Data entries
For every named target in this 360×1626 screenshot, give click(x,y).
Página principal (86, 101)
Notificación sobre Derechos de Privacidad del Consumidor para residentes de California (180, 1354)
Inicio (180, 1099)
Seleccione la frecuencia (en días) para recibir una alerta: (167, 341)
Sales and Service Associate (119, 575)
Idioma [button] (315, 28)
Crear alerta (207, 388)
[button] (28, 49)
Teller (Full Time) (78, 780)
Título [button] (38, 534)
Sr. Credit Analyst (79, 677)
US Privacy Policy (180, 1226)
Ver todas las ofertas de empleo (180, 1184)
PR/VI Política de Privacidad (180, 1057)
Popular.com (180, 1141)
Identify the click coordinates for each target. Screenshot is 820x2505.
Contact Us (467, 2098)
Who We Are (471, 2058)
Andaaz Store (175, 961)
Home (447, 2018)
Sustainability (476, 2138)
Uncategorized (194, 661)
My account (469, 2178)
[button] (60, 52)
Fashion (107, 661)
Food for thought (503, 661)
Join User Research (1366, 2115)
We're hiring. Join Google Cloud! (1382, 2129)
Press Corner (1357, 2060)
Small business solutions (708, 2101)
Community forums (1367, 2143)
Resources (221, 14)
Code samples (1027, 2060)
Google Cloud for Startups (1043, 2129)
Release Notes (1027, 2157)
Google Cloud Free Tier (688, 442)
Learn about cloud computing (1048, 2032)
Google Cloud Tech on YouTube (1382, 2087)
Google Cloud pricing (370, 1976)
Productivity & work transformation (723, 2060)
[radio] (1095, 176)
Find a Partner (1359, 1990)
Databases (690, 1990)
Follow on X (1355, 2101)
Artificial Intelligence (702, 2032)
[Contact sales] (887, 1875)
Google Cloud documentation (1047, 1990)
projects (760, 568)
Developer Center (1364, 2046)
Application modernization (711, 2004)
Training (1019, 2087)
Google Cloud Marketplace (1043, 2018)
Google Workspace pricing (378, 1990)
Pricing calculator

• TASK TO COMPLETE: Copy out the lines of the records above in which the string "Join" appears.

• ANSWER TO THE EXERCISE:
Join User Research (1366, 2115)
We're hiring. Join Google Cloud! (1382, 2129)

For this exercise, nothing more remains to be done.